Our camera prototype (top left) using our manufactured diffractive optical element (bottom left) along with video summary (right).


End-to-end Designing Framework



Framework for end-to-end designing and stagelized reconstruction.

Our end-to-end pipeline consists of the image formation model and CNN reconstruction. Our CNN is divided into several stages that focus on separating the encoding from the captured LDR image, recovering the highlights, and fusing the recovered unsaturated and saturated regions to produce the final HDR prediction. After fabrication our image formation model is replaced by real-world captures.



Selected Results



Single-shot HDR imaging using specialized diffractive optic.

Our fabricated DOE and catered reconstruction network allows us to perform snapshot HDR imaging. This is shown in the above real-world captures using our prototype. The DOE first spreads energy from saturated highlights into neighboring unsaturated regions. These streak encodings are used by our reconstruction network to recover the clipped highlights. The network also simultaneously removes the encoding streaks from the captured image. Both the DOE and the network are optimized end-to-end using a fully differentiable image formation model.





Capturing dynamic HDR scenes.

Our technique allows us to image complex dynamic HDR scenes that would be difficult to capture using traditional burst capture methods. The scene on the left consists of light sources on a swinging pendulum. Our method allows us to capture the HDR scene while avoiding the motion artifacts introduced by burst capture. The scene on the right consists of a strobe light array with 50 Hz frequency. Our snapshot HDR imaging technique is capable of capturing the light array at a single moment.





Outperforming competitor single-shot HDR methods.

We benchmarked our method against state-of-the-art single shot HDR imaging techniques in simulation, and we outperformed them by over 7 dB PSNR. Example qualitative results are shown above. HDR-CNN severely underestimates the intensity of saturated regions. Glare-HDR often leaves artifacts and fails to estimate highlights correctly. The copied peak encodings introduced by Deep Optics for HDR recovery often overlap with the saturated areas and consequently are ineffective for highlight reconstruction. Our method produces accurate highlight reconstructions while also correctly removing encoding artifacts.

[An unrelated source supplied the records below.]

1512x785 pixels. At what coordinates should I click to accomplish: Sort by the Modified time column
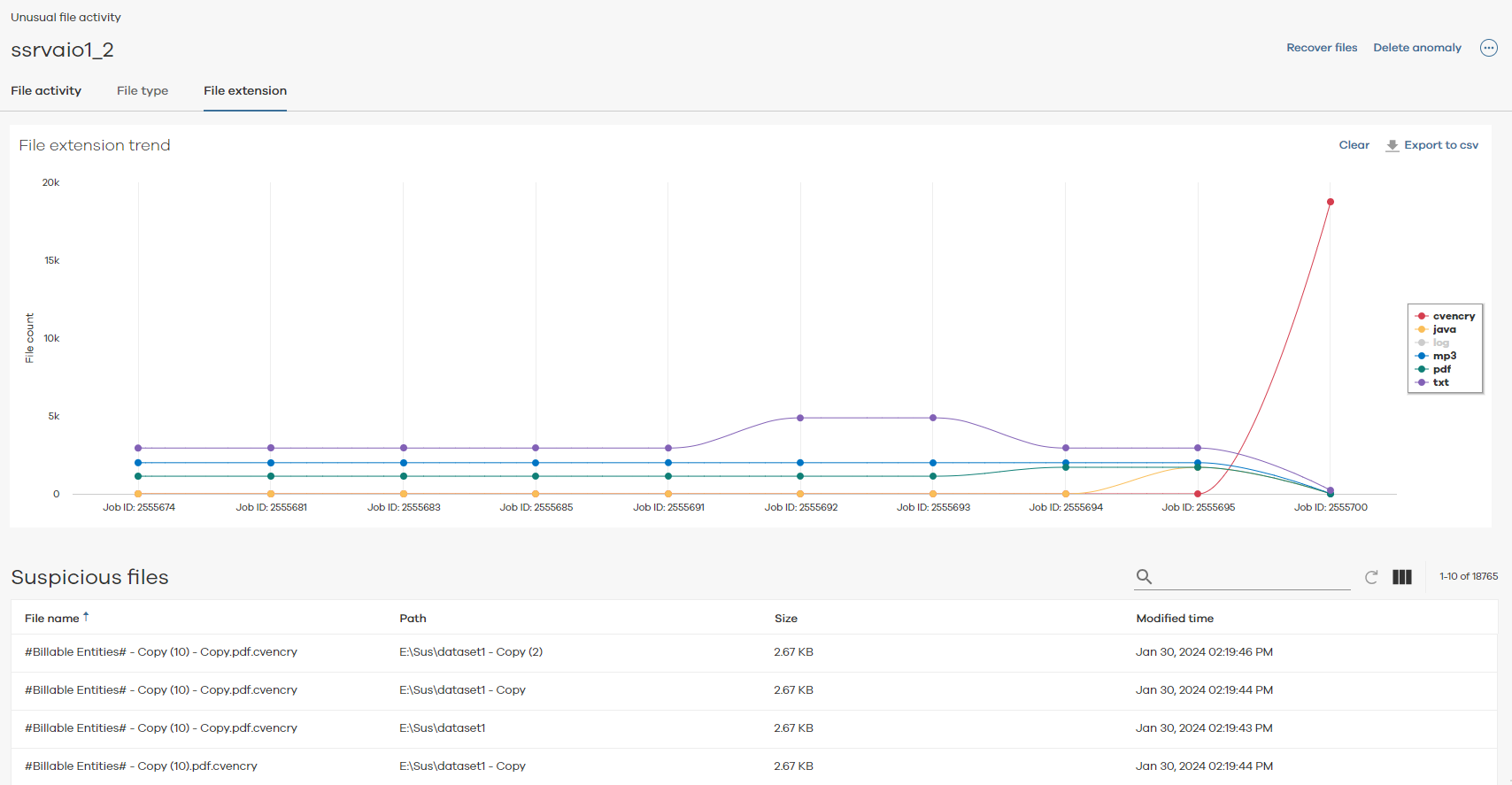click(1175, 619)
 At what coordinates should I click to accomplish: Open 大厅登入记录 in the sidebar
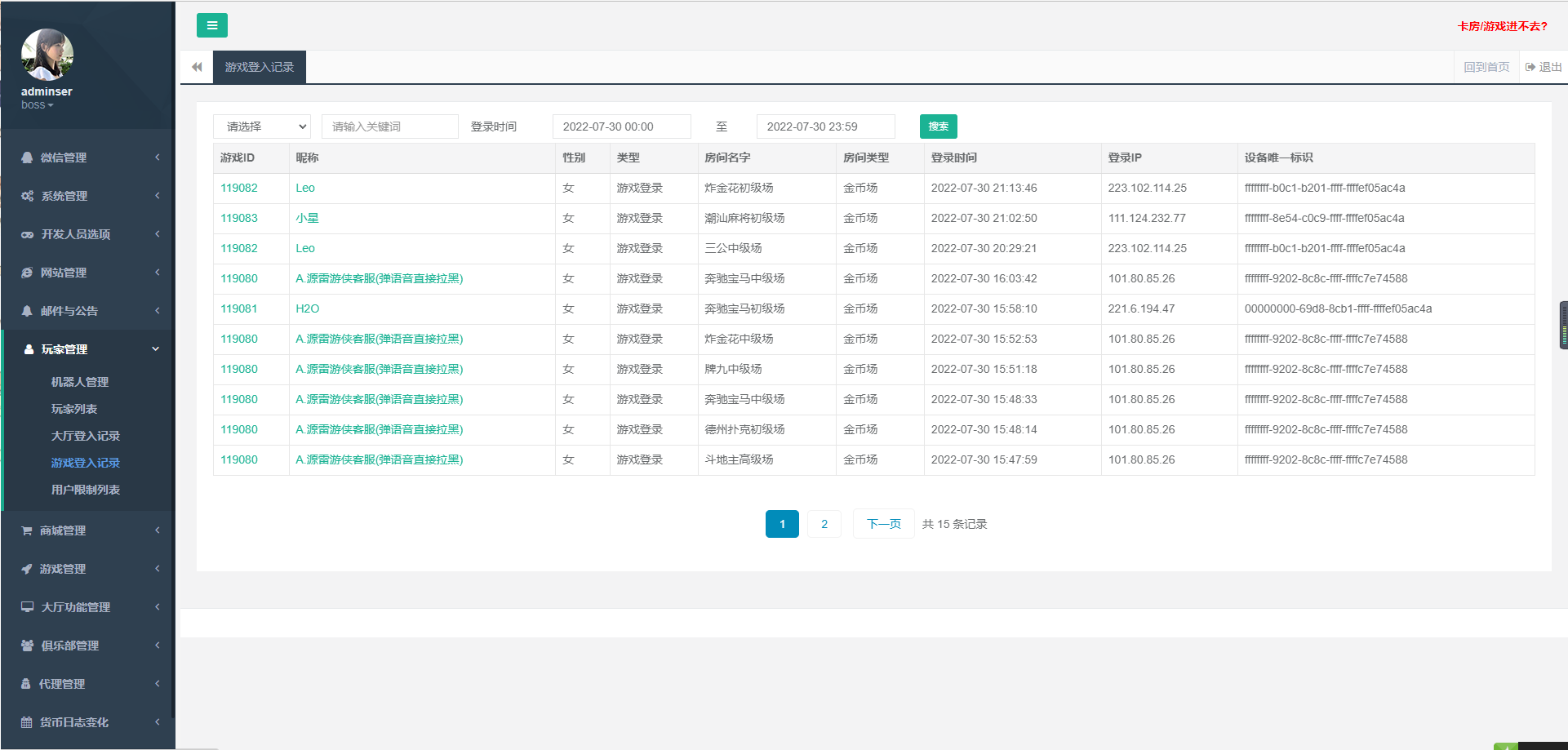[x=85, y=436]
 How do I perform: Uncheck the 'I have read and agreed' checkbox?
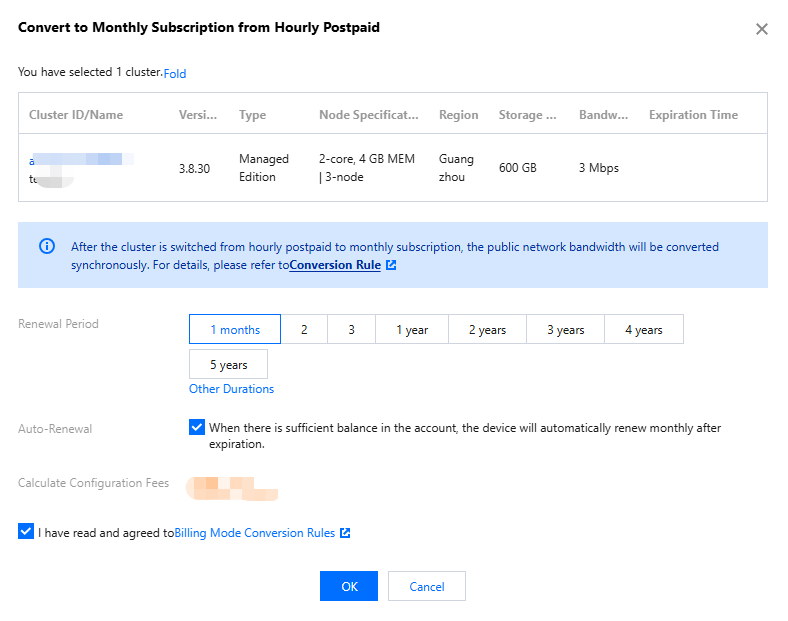coord(25,532)
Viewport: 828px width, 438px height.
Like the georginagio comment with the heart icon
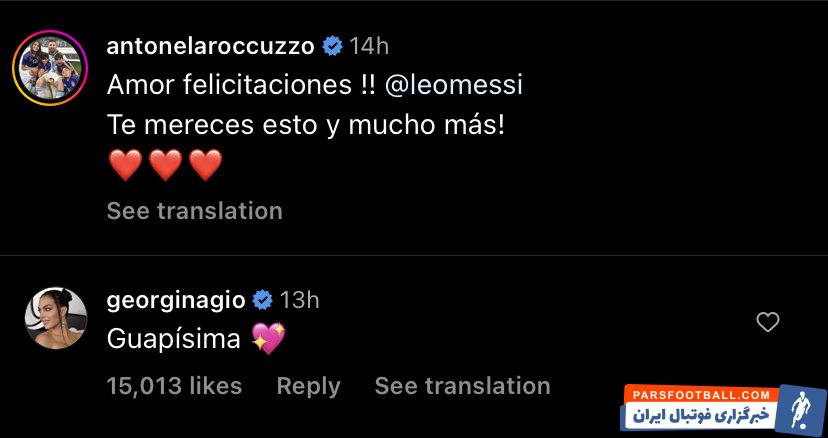pyautogui.click(x=768, y=322)
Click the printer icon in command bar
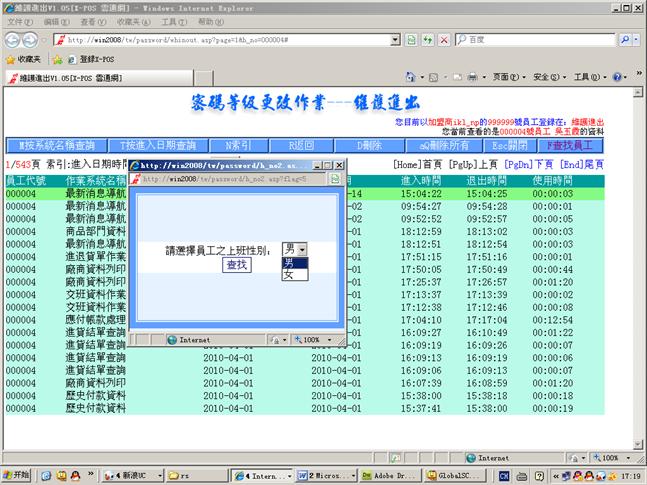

Application to automative windshield streaks.

Our network's ability to remove streak encodings can also be applied to other types of streaks introduced by grating-like optics. Front-facing automotive cameras suffer from glare induced by thin lines of dust and dirt remaining on the windshield after wiping, see the diagram on the left. These thin streaks of dust produce glare streaks that vary with the wiping pattern on a curved windshield. Removing these streaks can improve autonomous driving at night time. We trained our network to remove these types of streaks and we demonstrate successful removal.